## Records for the exercise
******************************
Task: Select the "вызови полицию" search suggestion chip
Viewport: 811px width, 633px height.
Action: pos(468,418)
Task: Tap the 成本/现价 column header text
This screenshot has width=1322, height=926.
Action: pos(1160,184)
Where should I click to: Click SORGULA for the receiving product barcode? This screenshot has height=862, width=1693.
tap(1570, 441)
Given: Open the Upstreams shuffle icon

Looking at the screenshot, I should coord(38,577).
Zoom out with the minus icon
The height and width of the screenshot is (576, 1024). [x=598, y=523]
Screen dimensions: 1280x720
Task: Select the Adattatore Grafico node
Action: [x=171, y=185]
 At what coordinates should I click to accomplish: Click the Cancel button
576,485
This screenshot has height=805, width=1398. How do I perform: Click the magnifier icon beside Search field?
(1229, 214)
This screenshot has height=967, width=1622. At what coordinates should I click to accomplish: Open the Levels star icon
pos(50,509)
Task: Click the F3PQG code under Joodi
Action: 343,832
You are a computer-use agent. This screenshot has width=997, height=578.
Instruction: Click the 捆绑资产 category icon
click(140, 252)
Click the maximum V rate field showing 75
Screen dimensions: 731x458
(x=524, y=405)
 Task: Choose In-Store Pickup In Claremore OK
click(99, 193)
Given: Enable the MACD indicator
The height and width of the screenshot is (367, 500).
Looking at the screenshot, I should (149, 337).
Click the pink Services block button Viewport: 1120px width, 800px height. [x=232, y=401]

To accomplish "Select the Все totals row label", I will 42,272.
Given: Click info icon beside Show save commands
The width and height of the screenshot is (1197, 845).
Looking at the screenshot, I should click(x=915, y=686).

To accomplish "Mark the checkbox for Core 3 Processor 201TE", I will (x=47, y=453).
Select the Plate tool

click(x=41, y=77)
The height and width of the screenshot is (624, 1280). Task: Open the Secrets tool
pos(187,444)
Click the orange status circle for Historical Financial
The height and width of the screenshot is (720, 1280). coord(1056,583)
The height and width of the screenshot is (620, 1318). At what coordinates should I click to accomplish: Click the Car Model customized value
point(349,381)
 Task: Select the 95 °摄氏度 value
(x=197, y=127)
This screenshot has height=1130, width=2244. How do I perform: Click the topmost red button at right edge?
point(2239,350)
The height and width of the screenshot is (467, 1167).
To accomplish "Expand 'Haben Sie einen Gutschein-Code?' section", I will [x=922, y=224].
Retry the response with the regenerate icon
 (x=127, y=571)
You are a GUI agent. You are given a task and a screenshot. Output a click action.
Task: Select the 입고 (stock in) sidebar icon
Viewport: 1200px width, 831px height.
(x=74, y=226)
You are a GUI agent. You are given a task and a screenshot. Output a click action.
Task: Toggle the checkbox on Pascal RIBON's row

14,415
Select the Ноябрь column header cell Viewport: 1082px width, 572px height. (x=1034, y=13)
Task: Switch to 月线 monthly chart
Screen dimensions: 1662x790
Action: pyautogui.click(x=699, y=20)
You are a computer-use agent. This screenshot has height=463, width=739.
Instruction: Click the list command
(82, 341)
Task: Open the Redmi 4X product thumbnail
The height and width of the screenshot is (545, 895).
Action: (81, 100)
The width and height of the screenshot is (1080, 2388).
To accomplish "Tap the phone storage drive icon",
******************************
## Exercise goal
Tell how many lines of the listing contain the string "header", giving the number without any other words.

## Your solution
2